First step, dump to console. Looking at the numbers it’s soon clear that all numbers are there in every square. However, my first solution based on that assumption kept crapping itself, and making the table a bit bigger I realized that there are “breaking points” and weird fractal-like patterns. I tried coloring the numbers on the console, and the patterns became even more obvious. Turns out there’s a name for it too: munching squares.
The problem is that in the kata I’m given a rectangle which is not necessarily a square, but I only know the rule (that all numbers are in every row and column, just like in sudoku or magic squares) for squares sized a power of two (2, 4, 8 and so on). What do I do with the rest? Recursion.
First, I make the rectangle horizontal (eg swap the sides so that the width will be bigger). It works because the pattern is symmetric and it makes it easier to write conditionals and such. Next I find the largest power of two smaller than or equal to the width (using logarithm).
The easiest solution is when the width is exactly a power of two, because then there are no leftovers (remember, I made the width the bigger number). Then all numbers are present in every row, and I just need to multiply that by the number of rows.
When there are leftovers though, it’s a bit more complicated. One side of the leftover on the right and the bottom (dark gray above) is a power of 2 (the size of the light gray square I fit in), so those are again the case I described above. For the fourth piece though (white above), I need to use recursion.
Calculate the same for that small rectangle (with sides that are not necessarily sized a power of two), and keep repeating until there’s none left. I was a bit scared of going too deep in the stack with very big numbers, but that wasn’t so much of an issue with the exponential nature of the squares.
Shifting all values because of the “lag” in the kata was pretty annoying, but at least it’s simple to test and experiment with, because it works the same for small numbers. Just figure out how many zeroes there are in a row (and in a rectangle with a side a power of two there will be the same number of zeroes in every row). Then it’s the sum of all integers in a range.
I had some trouble figuring out the number of zeroes, and the “offset” I needed to use as the starting point for the individual rectangles, but again dumping lots of (relatively small) tables and testing in the console or (like in the screenshot above) visualizing in Calc or Excel or whatever helps a lot.

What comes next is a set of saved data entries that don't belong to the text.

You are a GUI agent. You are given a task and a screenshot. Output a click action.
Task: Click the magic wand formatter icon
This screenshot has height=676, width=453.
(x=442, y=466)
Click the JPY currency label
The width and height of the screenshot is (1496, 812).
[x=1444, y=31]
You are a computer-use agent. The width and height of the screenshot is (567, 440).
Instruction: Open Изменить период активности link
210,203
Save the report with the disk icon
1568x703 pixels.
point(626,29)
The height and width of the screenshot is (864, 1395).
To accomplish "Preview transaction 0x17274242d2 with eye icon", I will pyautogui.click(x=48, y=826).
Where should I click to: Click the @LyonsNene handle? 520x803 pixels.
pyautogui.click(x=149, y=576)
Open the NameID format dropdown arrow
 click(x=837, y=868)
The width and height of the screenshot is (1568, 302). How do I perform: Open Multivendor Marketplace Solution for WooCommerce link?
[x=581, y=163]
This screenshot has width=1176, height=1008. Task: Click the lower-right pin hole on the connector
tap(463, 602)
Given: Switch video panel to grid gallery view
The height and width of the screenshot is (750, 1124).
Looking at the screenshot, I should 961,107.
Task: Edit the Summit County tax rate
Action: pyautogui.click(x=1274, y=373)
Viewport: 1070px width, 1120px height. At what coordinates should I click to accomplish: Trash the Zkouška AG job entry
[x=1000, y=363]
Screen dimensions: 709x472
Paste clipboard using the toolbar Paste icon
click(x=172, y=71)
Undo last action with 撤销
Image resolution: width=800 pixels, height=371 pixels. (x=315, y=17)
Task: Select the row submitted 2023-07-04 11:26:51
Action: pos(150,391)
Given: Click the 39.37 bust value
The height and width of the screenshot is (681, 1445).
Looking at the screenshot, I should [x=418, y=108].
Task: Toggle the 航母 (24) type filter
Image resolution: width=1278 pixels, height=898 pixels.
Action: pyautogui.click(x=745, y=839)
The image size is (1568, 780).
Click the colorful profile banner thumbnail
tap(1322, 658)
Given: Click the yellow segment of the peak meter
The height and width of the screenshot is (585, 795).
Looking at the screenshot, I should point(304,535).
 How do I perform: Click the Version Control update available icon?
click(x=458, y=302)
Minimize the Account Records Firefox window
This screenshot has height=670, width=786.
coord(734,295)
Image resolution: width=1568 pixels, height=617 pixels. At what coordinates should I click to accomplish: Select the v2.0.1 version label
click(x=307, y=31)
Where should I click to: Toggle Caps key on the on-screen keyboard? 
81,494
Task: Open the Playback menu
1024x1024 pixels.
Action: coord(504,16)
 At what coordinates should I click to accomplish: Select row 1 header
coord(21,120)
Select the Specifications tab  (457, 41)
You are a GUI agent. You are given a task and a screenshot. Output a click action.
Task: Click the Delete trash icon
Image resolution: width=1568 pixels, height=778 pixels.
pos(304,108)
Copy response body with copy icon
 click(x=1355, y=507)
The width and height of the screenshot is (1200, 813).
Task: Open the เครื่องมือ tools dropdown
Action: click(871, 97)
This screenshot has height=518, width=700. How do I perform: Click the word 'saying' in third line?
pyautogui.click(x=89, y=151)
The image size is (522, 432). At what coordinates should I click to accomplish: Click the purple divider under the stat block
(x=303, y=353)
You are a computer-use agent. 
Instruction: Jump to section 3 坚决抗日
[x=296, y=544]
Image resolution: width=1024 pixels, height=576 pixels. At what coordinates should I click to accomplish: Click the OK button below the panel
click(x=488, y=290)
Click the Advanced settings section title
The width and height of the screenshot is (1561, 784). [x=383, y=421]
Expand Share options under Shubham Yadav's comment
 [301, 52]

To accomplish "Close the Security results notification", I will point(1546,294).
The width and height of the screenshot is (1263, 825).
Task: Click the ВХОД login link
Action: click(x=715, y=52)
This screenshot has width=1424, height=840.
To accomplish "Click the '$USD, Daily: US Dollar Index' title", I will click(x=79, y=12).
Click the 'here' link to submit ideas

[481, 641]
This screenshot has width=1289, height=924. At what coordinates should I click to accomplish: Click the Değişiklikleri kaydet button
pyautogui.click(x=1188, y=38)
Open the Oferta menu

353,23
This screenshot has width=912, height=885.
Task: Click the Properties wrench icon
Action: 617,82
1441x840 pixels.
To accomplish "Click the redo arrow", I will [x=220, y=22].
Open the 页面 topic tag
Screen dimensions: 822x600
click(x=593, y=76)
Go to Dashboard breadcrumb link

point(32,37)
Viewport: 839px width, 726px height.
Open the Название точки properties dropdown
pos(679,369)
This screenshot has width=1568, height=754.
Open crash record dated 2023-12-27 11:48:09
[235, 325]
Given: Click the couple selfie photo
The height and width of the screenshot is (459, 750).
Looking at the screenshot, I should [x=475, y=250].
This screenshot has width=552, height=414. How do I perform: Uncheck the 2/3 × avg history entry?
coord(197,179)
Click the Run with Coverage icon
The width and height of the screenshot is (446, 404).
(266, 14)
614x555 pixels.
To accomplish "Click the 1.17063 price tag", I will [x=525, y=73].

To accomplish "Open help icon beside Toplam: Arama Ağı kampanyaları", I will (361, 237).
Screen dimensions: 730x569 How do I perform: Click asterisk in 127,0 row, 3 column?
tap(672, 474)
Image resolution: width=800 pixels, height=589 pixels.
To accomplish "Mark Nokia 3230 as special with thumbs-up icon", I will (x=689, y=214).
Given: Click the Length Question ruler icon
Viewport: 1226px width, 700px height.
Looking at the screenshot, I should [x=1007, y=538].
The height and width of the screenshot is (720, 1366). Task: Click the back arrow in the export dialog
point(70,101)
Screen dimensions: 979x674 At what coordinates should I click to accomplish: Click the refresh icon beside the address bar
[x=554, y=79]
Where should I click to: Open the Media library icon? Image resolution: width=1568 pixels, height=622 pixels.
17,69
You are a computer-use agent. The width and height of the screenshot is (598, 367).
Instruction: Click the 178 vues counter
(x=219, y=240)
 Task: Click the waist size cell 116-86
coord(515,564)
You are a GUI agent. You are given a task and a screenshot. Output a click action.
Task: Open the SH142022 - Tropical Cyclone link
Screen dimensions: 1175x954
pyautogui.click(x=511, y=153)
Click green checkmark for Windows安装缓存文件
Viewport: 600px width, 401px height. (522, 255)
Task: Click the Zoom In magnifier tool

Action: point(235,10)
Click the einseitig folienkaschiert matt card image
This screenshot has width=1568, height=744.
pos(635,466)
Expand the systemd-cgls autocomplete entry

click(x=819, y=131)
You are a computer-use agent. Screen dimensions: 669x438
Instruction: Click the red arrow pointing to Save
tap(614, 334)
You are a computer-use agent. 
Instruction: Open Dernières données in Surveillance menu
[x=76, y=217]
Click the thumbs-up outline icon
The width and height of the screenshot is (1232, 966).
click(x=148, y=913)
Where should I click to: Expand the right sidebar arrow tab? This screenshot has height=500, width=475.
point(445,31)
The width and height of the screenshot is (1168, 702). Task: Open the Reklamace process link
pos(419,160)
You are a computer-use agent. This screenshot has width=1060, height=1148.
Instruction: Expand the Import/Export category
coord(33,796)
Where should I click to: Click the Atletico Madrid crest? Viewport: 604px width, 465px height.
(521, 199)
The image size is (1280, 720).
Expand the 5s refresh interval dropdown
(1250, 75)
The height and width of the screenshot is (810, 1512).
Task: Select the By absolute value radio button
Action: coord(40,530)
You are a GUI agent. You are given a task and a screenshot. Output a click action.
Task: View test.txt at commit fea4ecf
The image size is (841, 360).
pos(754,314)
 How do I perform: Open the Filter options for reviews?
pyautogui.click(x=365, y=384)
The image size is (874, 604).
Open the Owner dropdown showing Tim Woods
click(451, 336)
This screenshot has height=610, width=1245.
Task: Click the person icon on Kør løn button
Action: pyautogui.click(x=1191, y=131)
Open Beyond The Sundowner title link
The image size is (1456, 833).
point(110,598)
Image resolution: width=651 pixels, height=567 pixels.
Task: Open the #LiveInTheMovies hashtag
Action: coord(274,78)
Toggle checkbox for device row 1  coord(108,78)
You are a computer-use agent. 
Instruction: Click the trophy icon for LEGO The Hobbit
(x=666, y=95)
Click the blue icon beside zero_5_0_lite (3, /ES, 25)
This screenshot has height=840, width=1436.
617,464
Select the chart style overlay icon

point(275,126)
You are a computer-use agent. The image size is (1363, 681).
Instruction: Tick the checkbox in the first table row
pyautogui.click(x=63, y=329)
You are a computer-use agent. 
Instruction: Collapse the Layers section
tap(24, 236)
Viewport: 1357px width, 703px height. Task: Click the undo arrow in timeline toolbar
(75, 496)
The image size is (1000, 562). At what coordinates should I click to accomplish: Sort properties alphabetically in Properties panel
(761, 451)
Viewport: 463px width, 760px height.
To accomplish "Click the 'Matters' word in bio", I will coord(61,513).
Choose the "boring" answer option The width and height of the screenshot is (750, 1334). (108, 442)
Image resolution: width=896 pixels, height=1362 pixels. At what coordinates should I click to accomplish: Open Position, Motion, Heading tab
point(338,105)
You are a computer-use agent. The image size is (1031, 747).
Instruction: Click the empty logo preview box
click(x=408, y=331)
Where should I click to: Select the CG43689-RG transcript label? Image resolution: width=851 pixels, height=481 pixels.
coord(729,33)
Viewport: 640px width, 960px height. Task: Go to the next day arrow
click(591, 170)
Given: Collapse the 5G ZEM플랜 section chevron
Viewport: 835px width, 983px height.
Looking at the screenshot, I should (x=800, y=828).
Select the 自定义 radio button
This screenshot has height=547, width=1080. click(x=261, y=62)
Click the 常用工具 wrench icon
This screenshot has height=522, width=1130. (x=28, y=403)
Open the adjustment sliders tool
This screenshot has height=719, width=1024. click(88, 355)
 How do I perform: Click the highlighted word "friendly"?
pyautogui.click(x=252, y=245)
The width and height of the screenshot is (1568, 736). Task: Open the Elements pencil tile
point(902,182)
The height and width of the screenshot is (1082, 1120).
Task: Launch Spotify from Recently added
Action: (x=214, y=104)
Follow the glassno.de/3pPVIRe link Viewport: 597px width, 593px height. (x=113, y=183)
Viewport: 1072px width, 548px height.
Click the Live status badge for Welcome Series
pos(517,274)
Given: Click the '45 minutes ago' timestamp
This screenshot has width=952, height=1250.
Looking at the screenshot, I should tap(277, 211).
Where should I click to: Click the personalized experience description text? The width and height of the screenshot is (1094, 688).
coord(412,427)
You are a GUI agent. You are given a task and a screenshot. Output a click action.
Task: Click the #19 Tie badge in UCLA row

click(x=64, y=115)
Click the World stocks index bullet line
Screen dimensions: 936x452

My solution clocked at around 4 seconds for all the 900 tests (which is definitely better than eating 6 gigs of memory instantly), which could still use some improvement. The way I used modulo (just on the end result) could probably be optimized and there may be shortcuts or laws I could abuse to calculate the sums even faster. At this point however, I can’t really come up with anything better. Maybe sometime later.